Roger Herman (born 1947) is a German painter, ceramicist and printmaker.

== Early life ==
Roger Herman was born in the Franco-German town of Saarbrücken, the son of a French father and German mother. Even though Herman lost his parents at a young age, they would come up later in his life as he repeatedly used old photographs of them as subjects for his painting.

== Education ==
Interested in becoming a Lawyer, Herman studied law and philosophy at the Saarland University from 1969-1971. Unenthusiastic about the notions of law, he decided to focus on art and enrolled in the Academy of Fine Arts, Karlsruhe. Around this time in 1972, Herman and a group of friends opened the Galerie “Am Neumarkt”—a meeting place with art, readings and music performances. He had little experience in art by the time he enrolled, but soon settled into the traditional painting program led by professors such as Gerd van Dülmen, Emil Schumacher, Markus Lüpertz, Georg Baselitz and Per Kirkeby amongst others. He came to realize that Karlsruhe was a painters-painter school and steeped heavily into the historical tradition of painting.

Herman received his MFA in 1976 from the Academy of Fine Arts, Karlsruhe. Soon after graduating, he received a post-graduate grant from the Academic Exchange Service (DAAD). Interested in the work of David Park (painter), Elmer Bischoff and Richard Diebenkorn, Herman decided to move with his wife and child to the Bay Area.
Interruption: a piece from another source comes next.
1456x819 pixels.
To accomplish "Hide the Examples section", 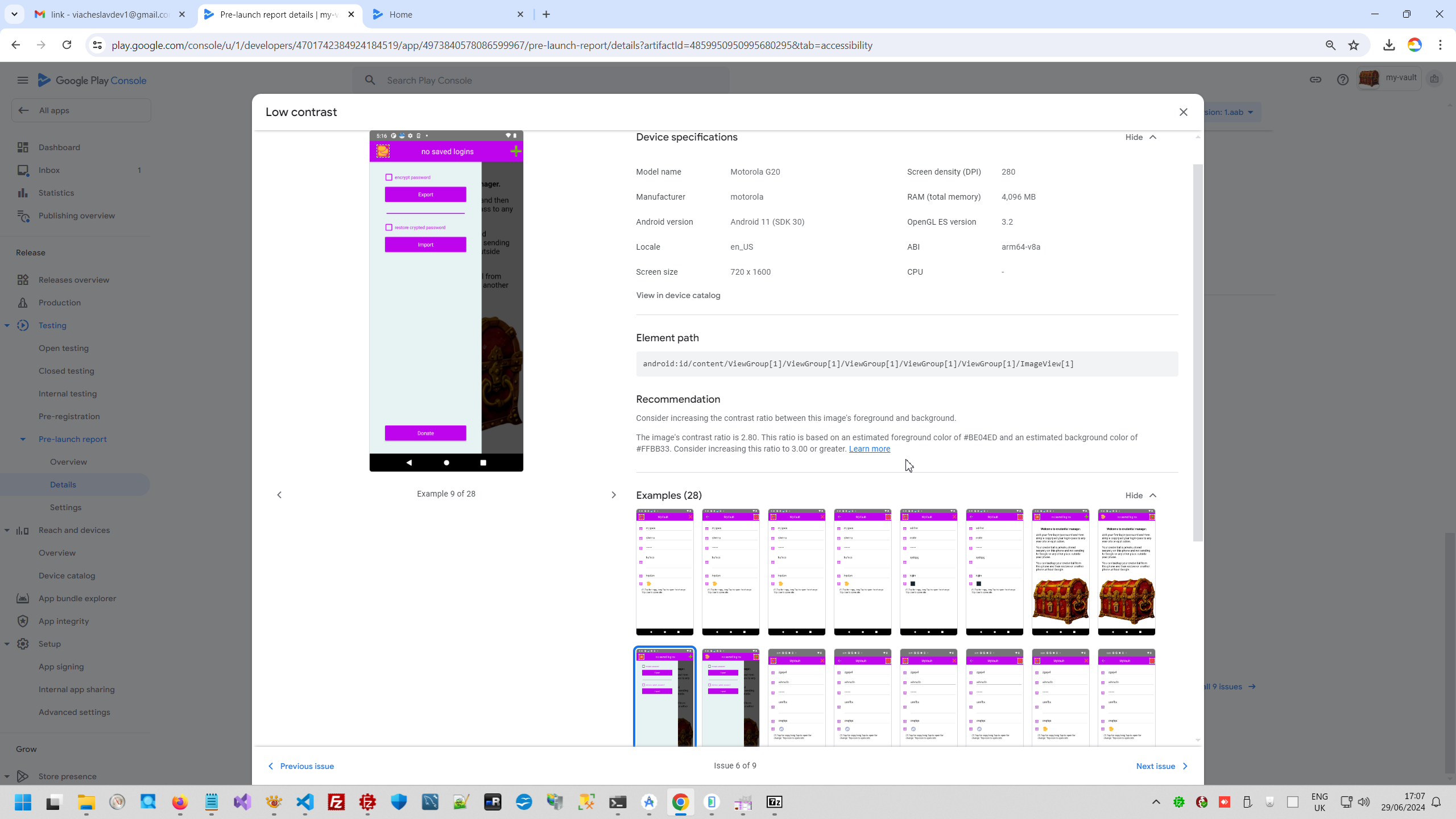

In 1981, Herman had become interested in Los Angeles as an art hub and moved. It was during this time that he was also awarded the National Endowment for the Arts Fellowship Grant in Painting.

== Life and career ==
In the early 80's Herman had started carving a name for himself in the international scene when there was a surge of interest in the German Expressionistic style of painting. Using gigantic painting formats with a loose, colorful hand while also integrating wood-block prints, Herman managed to be expressive and conceptual in his work and came to be recognized as the West Coast wing of the '80s Neo-expressionist movement. It was at this time he began a working relationship with Ulrike Kantor in Los Angeles as she was picking up young artist's in the burgeoning scene in Los Angeles. After Kantor closed her gallery, Herman was picked up by Larry Gagosian and exhibited at his West Hollywood gallery. After some time with Gagosian, Herman joined the ranks of Ace Gallery where he began making even larger and more ambitious exhibitions with the now infamous Doug Chrismas.
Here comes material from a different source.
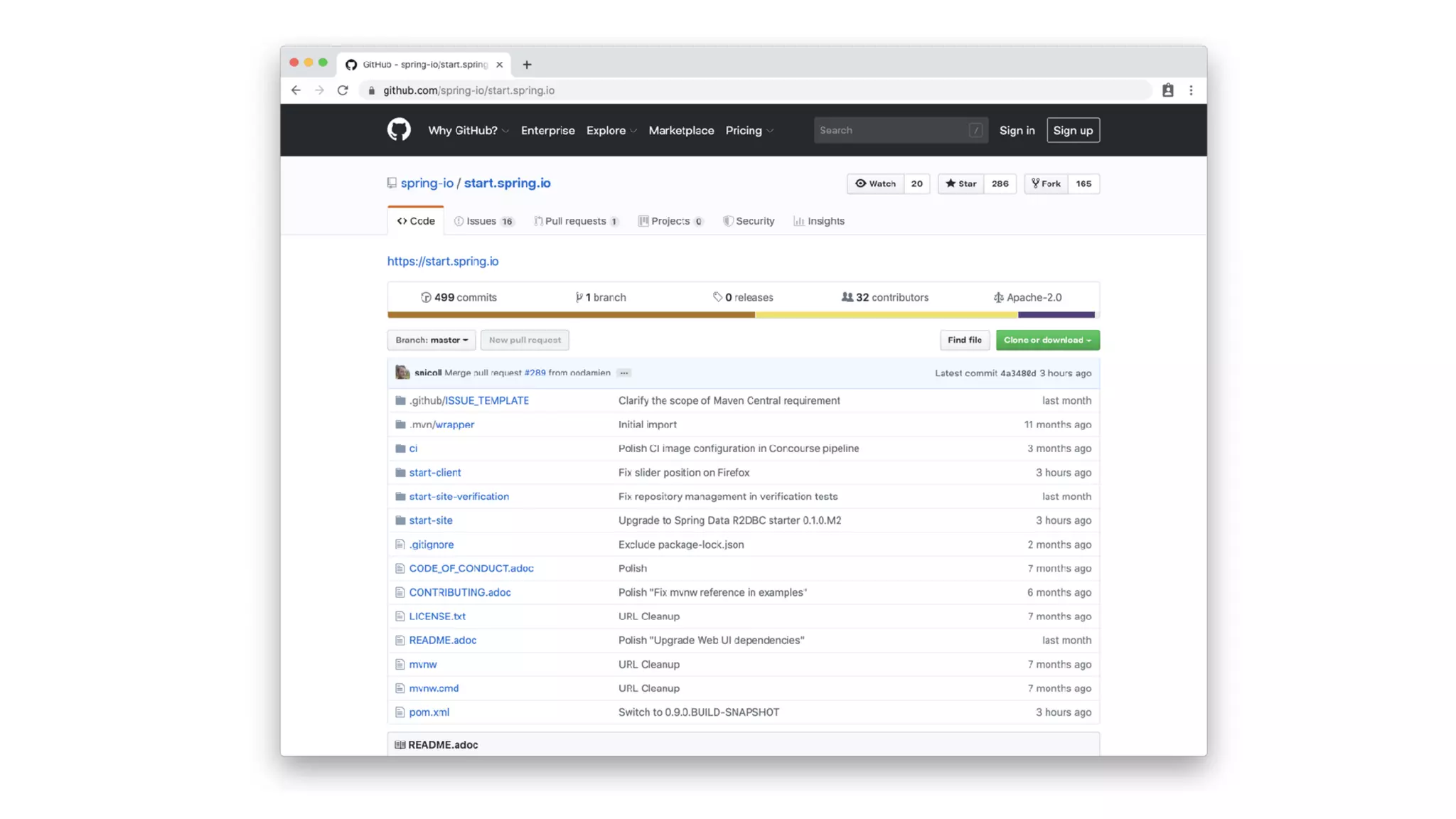Open the Branch: master dropdown

[x=431, y=340]

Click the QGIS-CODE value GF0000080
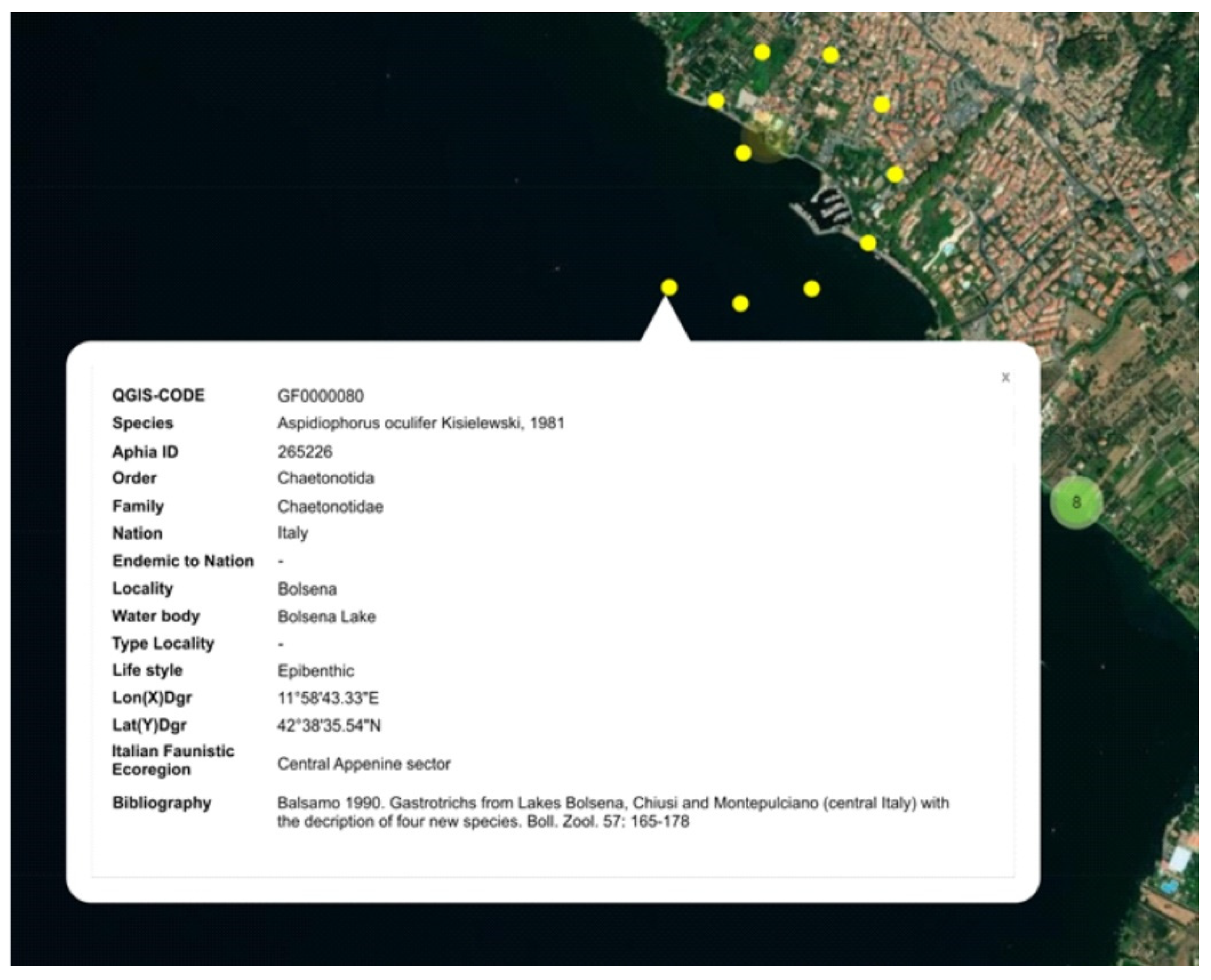320,396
In the late 80's, Herman became a faculty professor at the UCLA School of the Arts and Architecture together with Chris Burden and Charles Ray at the time—their efforts turning the art school into a hotbed of emerging talent. While teaching at UCLA, he learned how to make ceramic pots. Working alongside his painting, Herman would come to develop a unique methodology of making ceramics, almost as if his paintings and drawings were strewn across curved surfaces

== Black Dragon Society ==
Alongside his art practice, Herman together with friend and Austrian painter Hubert Schmalix and German film maker Chris Sievernich opened an artist run gallery in Downtown Los Angeles' burgeoning Chinatown district in 1998. The gallery, named Black Dragon Society after the Kung Fu Studio that occupied the location, came to be known as the go-to gallery to find up and coming talent. They exhibited many UCLA students at the time such as Nick Lowe, Ry Rocklen, Hannah Greely, Jonas Wood, some of whom would gain notable recognition later in their career.

== Collections ==

Herman is represented in many international collections at museums such as the Los Angeles County Museum of Art; the Museum of Contemporary Art, Los Angeles; the Walker Art Center in Minneapolis; the San Francisco Museum of Modern Art; the Denver Art Museum; the Museo Universitario Arte Contemporáneo, Mexico City; the Albertina museum, Vienna; the Museum of Modern Art, New York; the Hammer Museum, Los Angeles amongst others. He is also in prestigious collections such as the Robert Rifkind Collection, the Gordon Hampton Collection, the Eli Broad Collection and the Dallas Price Collection.